The U.S. District Court for the District of New Hampshire previously ordered in September that the two students could play sports on teams corresponding with their gender identities while Tirrell and Turmelle v. Edelblut advanced.
Trump’s “No Men in Women’s Sports” executive order, which is now being targeted by the lawsuit, calls for a recission of all federal funds from educational programs that allow transgender girls and women to participate in girls’ sports. The order also directs the U.S. secretary of education to zero in on Title IX enforcement against K-12 schools and colleges where girls and women are required “to compete with or against or to appear unclothed before males.”

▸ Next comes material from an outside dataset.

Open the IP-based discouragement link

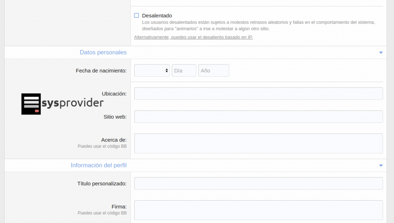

The day after Trump issued that executive order, the U.S. Department of Education opened Title IX investigations into a middle and high school athletics association in Massachusetts, as well as two universities, on the basis that they allowed transgender girls and women to play on teams aligned with their gender identity.
Trump’s order further directs the U.S. Department of Justice to abide by the nationwide vacatur from a recent court order by a federal judge who struck down the Biden administration’s Title IX rule in January. The Biden-era Title IX rule was the first time protections were codified for LGBTQI+ students and employees at federally funded schools under the anti-sex discrimination law.
After that January court decision, the Education Department said it would enforce the Title IX regulations finalized in 2020 during the first Trump administration.